Les sondages sur les intentions de vote donnent un aperçu, une évaluation, avec une marge d’erreur dont on sait qu’elle peut être importante. A fortiori quand de plus en plus d’électeurs se déterminent au dernier moment en fonction des derniers sondages, bien souvent dans le but précis, pour une raison ou une autre, de les « faire mentir ».
Par exemple, dans le cas présent, nombre d’électeurs de gauche écoeurés par Macron et effrayés par une présidence Le Pen se réjouissent des sondages indiquant un écart qui se creuse en faveur du président sortant en se disant, en substance : « C’est bon, le salopard a déjà gagné, il se passera de ma voix. »
Cette position est même théorisée et promue collectivement sur les réseaux sociaux : « Je ferai barrage si et seulement si l’écart est faible », et elle peut donc s’avérer massive – et fatale.
Bref : il n’y a pas de contradiction à dire « Prenez au sérieux les sondages qui donnent un écart réduit » et « Ne vous fiez pas trop à ceux qui donnent une large victoire au sortant », puisque :
– le premier énoncé (« Prenez au sérieux les sondages inquiétants ») signifie « Peut-être qu’ils tombent juste, peut-être pas », ou encore « Peut-être que ça va s’arranger, peut-être pas », bref : « Peut-être qu’elle passe, peut-être pas », bref : « Il y a un risque que Le Pen passe » ;
– le second énoncé (« Ne croyez pas trop les sondages rassurants ») signifie « Peut-être qu’ils disent vrai, peut-être qu’ils se trompent », ou du moins : « Peut-être que c’est bien le dernier mot du rapport de forces, peut-être que cela va s’inverser », bref : là encore, il y a le risque que Le Pen passe.
En somme, que les sondages se rapprochent de 50-50 ou de 55-45, nous vivons une période trouble où l’électorat bouge vite et où les sondages ont fait la preuve de leur fragilité, pas plus tard qu’au premier tour.
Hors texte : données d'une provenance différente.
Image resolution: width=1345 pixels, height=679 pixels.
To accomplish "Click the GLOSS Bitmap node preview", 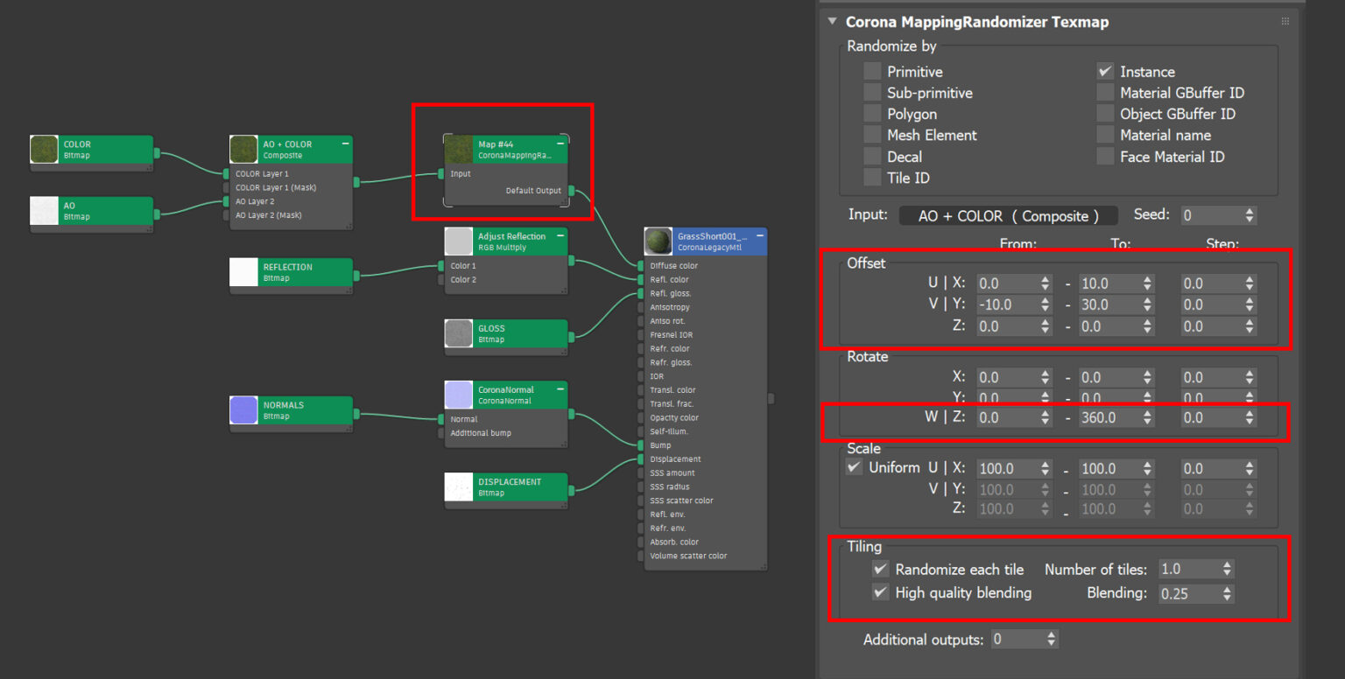I will (x=458, y=333).
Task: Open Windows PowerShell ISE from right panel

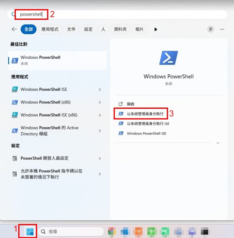Action: tap(147, 134)
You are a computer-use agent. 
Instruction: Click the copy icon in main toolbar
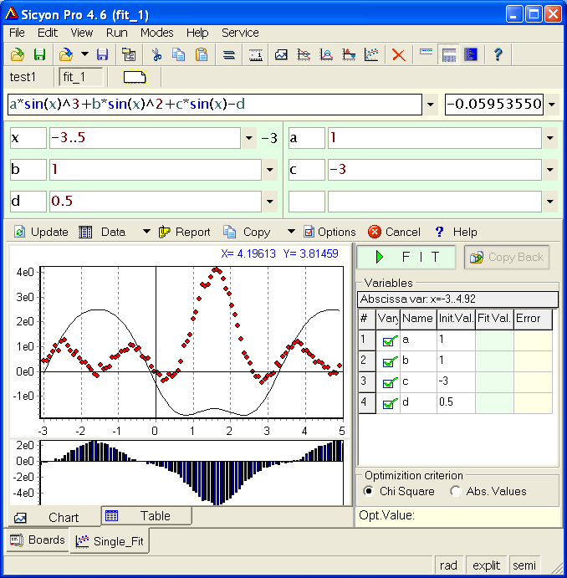(x=178, y=55)
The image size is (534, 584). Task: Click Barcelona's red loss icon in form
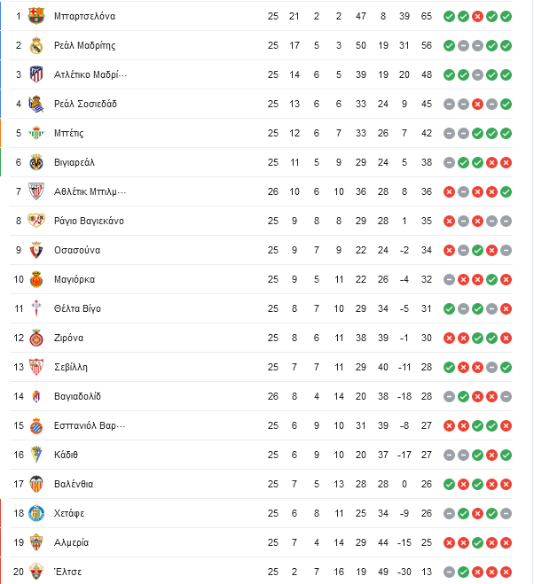pos(477,16)
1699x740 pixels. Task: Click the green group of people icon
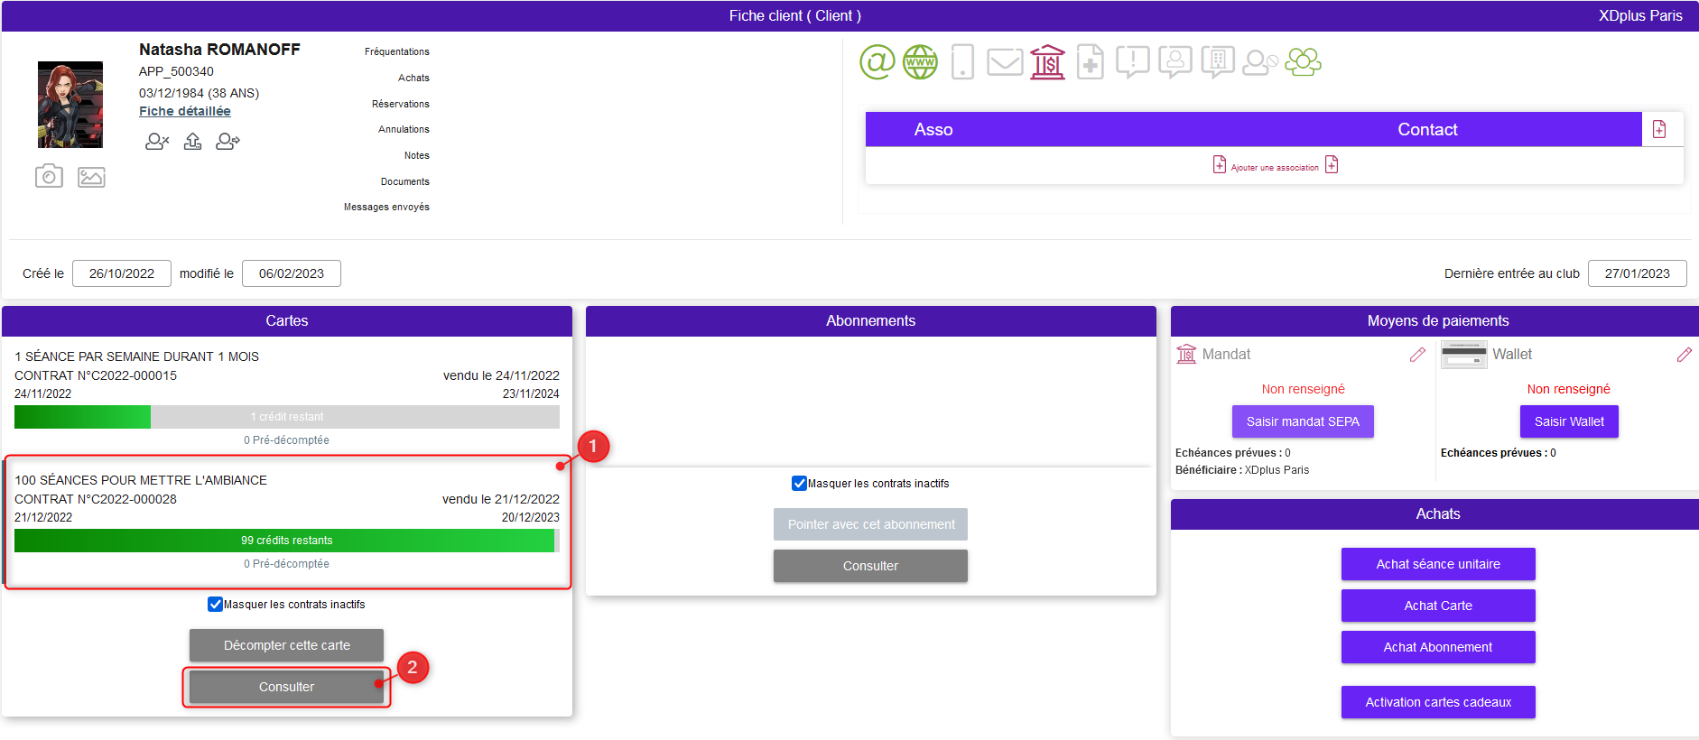pos(1303,62)
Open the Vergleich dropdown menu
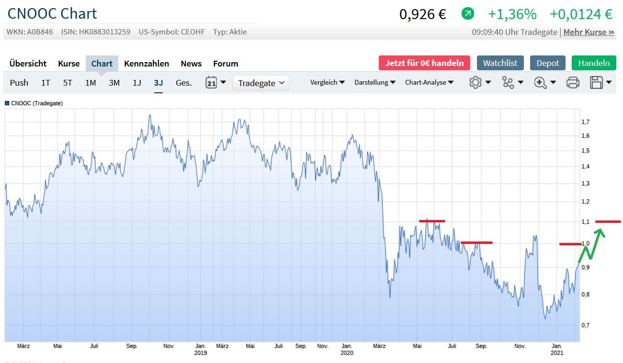623x363 pixels. tap(328, 82)
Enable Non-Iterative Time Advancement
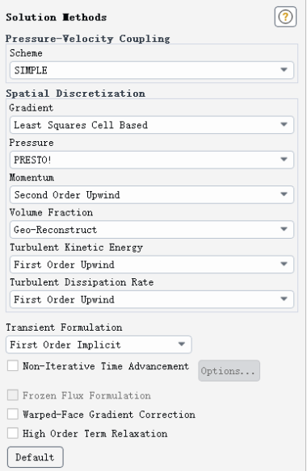Image resolution: width=307 pixels, height=471 pixels. pos(13,366)
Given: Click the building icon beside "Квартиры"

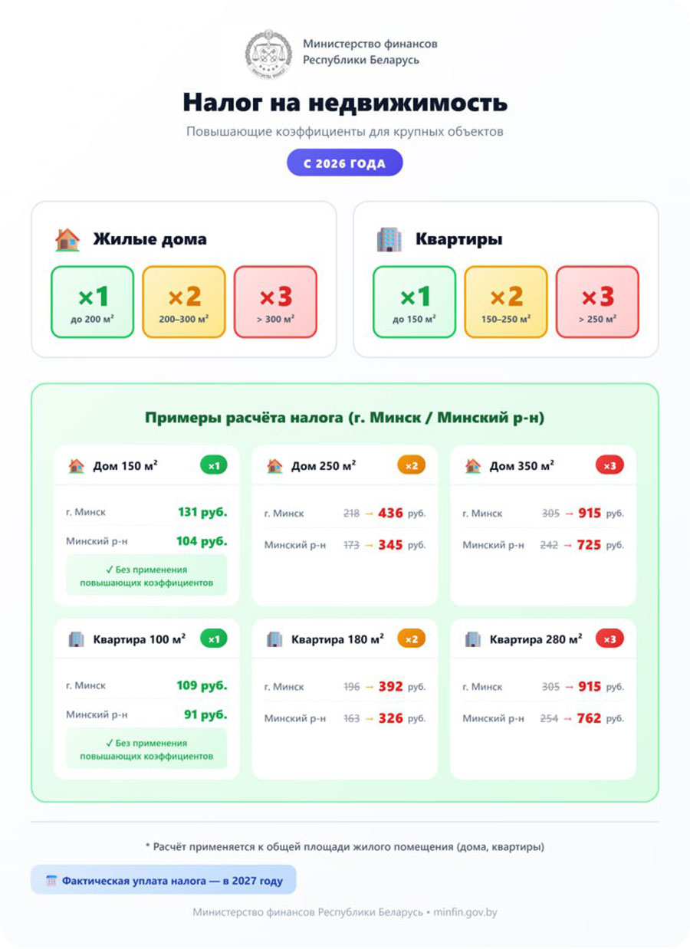Looking at the screenshot, I should tap(389, 239).
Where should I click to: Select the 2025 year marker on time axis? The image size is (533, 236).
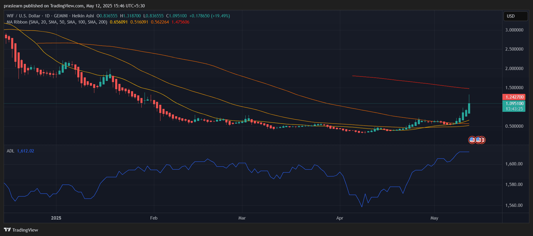(56, 218)
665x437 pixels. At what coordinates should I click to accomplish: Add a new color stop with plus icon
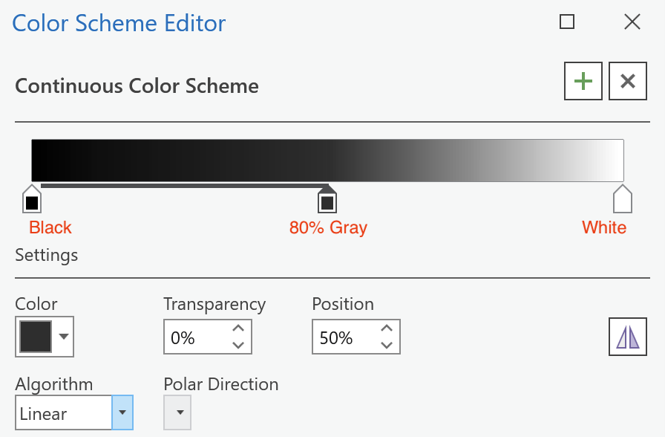click(x=583, y=81)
À titre indicatif, les 5% gagnés par Mélenchon entre ses derniers sondages, quelques jours avant le premier tour (17%) et son score le jour du scrutin (22%) représentaient un saut de +29%. Si la même marge d’erreur – ou la même progression – se reproduisait sur le vote Le Pen à partir des 47% que lui donnent les derniers sondages, on aboutirait à un résultat final de :
47 + (47 x 29/100) = 47 + 13,6 = 60,6%.
La possibilité d’une telle progression est tout à fait envisageable pour Le Pen, ne serait-ce que par le relâchement du vote barrage qu’on a évoqué plus haut, dans un électorat de gauche détestant (à bon droit) Macron et estimant (bien à tort) sa réélection acquise, justement en voyant un écart se creuser jusqu’à ces derniers jours.
Il suffirait en fait d’une progression quatre fois moindre, de simplement 7%, pour que Marine Le Pen emporte le second tour :
47 + (47 x 7/100) = 47 + 3,29 = 50,29%.
Et même d’après le sondage le plus favorable de ce jour (43,5% pour Le Pen, 22 avril 2022), un écart de 15% suffirait :
43,5 + (43,5x15/100) = 43,5 + 6,52 = 50,02%.
Quoi qu’il en soit, si l’on est persuadé de la différence de nature entre l’ultra-libéralisme autoritaire d’un Macron et le fascisme d’une Le Pen (tout aussi anti-social, et par ailleurs autrement plus liberticide, raciste et xénophobe), on ne joue pas aux paris sportifs dans cette fourchette de dix pour cent.